* [Teks Bacaan]
•••••
Jakarta (ANTARA) - Guru Besar Psikologi Politik dari Universitas Indonesia Prof Dr Hamdi Muluk mengatakan pentingnya mengembangkan deteksi dini masyarakat untuk mencegah radikalisme dan terorisme dengan melibatkan semua pihak.
Menurutnya hal ini bisa dimulai dari lingkungan terkecil seperti Rukun Tetangga dan Rukun Warga (RT/RW). Karena menurutnya kelompok masyarakat dalam RT/RW di kampung-kampung masih sangat guyub, yang di dalamnya juga masih ada sistem keamanan lingkungan (siskamling).
”Dengan siskamling itu kan masyarakat keliling di kampung wilayahnya. Lalu misalnya warga melihat ada rumah yang terlihat tertutup, tetapi malam-malam datang 10-20 orang, lalu diam di dalam. Nah dengan adanya Siskamling maka itu bisa melapor ke RT dan RW-nya kalau ada yang mencurigakan seperti itu,” katanya di Jakarta, demikian dalam keterangan tertulis yang diterima Jumat.
Selanjutnya, menurut mantan anggota Panitia Seleksi Calon Pimpinan Komisi Pemberantasan Korupsi (Pansel Capim KPK) periode 2019-2023 itu RT/RW setempat bisa melapor ke Lurah, lalu Lurah harus ada misalnya melapor ke Polsek terdekat atau hotline nomor telepon tertentu yang mudah diingat seperti layanan darurat 112 atau 119.
”Harusnya kita ada nomor hotline seperti itu. Jadi kalau ada laporan tentang aktivitas masyarakat yang mencurigakan karena terpantau oleh siskamling, oleh keamanan lingkungan dan sebagainya nah itu bisa kita berdayakan,” kata Kepala Laboratorium Psikologi Politik Universitas Indonesia (UI) itu.
Ia menilai Peraturan Presiden tentang Rencana Aksi Nasional Penanggulangan Ekstremisme Berbasis Kekerasan (Perpres RAN PE) dapat menjadi landasan dalam pencegahan terorisme.
Terlebih ia menyebut bahwa saat ini ada program dari Kapolri yang baru bahwa Polsek sekarang harus banyak memantau di tingkat masyarakat dan menjalin kerja sama dengan masyarakat dalam siskamling atau Pam Swakarsa, apapun namanya yang intinya adalah "community policing". Menurutnya hal itu juga termasuk dalam rangka menangkal radikalisme ini dengan melapor dan sebagainya.
•••••
* [Entri yang Disediakan]
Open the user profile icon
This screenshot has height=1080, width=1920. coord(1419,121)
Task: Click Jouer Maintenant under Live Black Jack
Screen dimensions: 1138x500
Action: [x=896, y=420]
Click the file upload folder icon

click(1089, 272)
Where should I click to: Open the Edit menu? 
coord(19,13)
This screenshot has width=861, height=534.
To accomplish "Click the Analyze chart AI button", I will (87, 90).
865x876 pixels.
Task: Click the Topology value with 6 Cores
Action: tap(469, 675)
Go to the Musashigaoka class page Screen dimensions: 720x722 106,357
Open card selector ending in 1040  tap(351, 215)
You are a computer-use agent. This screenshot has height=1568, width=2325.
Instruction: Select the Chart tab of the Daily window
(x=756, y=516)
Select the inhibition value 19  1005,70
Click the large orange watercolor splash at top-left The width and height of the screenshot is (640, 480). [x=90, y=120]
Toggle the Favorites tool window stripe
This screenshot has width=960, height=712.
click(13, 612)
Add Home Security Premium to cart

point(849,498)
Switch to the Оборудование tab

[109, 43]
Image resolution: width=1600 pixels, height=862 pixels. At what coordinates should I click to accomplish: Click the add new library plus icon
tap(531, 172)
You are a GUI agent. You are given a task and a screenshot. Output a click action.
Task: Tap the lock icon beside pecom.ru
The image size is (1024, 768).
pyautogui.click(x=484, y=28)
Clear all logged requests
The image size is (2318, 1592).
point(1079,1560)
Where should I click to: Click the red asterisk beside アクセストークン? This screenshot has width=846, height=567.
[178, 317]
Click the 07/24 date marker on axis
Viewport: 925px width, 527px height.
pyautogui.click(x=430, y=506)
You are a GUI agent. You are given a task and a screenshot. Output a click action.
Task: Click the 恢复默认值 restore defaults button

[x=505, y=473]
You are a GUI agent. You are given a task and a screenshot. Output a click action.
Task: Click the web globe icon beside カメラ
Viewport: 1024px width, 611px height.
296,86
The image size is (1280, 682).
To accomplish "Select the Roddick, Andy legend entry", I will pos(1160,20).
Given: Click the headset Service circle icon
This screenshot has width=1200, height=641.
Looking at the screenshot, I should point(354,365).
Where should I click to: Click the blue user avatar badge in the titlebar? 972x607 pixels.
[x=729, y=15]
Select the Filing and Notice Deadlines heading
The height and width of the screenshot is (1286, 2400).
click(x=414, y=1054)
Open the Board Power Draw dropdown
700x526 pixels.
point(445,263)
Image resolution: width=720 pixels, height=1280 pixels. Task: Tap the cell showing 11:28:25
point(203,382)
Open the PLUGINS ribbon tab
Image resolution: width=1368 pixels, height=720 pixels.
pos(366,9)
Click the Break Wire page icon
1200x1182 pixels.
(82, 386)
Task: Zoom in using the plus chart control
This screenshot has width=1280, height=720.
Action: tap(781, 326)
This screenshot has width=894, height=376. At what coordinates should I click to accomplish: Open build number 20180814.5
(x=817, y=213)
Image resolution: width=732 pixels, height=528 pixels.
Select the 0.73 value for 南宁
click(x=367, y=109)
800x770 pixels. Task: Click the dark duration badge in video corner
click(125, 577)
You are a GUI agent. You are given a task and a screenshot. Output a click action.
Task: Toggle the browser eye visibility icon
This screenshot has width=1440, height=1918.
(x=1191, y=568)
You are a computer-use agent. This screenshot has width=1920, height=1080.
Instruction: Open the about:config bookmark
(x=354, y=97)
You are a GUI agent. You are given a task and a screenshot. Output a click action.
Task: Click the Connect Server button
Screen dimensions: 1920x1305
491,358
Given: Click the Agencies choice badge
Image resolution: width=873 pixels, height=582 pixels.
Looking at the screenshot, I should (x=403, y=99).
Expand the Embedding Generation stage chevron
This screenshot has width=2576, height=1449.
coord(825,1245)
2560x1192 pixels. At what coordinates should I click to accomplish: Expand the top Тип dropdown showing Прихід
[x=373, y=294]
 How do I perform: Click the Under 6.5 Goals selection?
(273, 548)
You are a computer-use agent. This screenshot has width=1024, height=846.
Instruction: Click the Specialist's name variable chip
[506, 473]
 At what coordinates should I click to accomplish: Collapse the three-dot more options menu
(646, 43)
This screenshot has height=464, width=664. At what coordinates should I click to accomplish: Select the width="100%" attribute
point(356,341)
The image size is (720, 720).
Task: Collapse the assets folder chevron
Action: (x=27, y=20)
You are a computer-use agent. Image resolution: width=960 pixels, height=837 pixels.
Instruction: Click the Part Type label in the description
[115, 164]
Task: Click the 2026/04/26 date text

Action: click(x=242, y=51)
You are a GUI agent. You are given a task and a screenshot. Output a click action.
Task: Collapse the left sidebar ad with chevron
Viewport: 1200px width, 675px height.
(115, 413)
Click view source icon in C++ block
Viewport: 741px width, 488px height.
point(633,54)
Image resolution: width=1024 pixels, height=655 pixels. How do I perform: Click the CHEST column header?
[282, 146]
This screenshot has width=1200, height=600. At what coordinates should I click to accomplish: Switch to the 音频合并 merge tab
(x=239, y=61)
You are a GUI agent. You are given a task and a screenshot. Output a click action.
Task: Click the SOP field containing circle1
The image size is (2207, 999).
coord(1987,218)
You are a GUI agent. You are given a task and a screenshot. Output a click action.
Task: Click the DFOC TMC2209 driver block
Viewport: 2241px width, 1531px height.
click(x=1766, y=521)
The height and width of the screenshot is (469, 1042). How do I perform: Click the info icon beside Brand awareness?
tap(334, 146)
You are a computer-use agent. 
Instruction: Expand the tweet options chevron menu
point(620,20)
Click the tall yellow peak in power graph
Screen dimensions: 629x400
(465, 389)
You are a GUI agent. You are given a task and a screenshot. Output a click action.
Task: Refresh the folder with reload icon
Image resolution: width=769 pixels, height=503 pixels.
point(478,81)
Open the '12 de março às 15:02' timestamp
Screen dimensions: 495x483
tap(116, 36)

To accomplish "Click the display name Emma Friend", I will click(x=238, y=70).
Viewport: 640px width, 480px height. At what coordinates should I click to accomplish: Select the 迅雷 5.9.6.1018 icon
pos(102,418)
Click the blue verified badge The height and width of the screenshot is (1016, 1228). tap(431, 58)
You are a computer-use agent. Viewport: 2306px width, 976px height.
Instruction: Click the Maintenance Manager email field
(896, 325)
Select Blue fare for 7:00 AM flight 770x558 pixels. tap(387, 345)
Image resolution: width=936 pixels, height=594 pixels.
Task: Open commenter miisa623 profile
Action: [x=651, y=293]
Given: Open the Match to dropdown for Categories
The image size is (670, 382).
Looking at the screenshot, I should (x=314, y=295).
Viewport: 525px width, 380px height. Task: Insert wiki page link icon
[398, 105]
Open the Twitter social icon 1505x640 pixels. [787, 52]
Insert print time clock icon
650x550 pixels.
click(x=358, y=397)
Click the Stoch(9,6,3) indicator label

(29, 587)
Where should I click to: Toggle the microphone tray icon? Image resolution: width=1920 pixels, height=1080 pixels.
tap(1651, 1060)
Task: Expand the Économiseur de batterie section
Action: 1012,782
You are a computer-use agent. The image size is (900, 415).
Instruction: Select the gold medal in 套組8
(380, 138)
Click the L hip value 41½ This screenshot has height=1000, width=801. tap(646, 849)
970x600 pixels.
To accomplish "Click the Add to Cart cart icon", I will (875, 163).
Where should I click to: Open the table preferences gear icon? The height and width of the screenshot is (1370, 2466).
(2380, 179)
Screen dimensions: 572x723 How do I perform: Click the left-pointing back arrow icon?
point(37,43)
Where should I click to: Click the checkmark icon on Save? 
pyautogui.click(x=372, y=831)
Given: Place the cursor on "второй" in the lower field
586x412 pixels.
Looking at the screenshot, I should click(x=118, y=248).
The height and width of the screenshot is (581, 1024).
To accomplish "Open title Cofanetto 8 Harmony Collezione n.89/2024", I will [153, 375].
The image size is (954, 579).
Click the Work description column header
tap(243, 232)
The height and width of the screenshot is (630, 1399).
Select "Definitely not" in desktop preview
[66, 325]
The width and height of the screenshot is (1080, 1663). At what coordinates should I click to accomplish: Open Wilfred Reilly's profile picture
•••••
* [Soal yang Diberikan]
Kutiplah dari berita tentang pencegahan radikalisme bagian yang dimulai pada kata-kata "Ia menilai Peraturan" dan berakhir setelah kata-kata "dalam pencegahan terorisme.", tanpa mengubah satu kata pun. Entri tersebut sama sekali tidak digunakan dalam pengerjaan ini.

* [Penyelesaian Soal]
Ia menilai Peraturan Presiden tentang Rencana Aksi Nasional Penanggulangan Ekstremisme Berbasis Kekerasan (Perpres RAN PE) dapat menjadi landasan dalam pencegahan terorisme.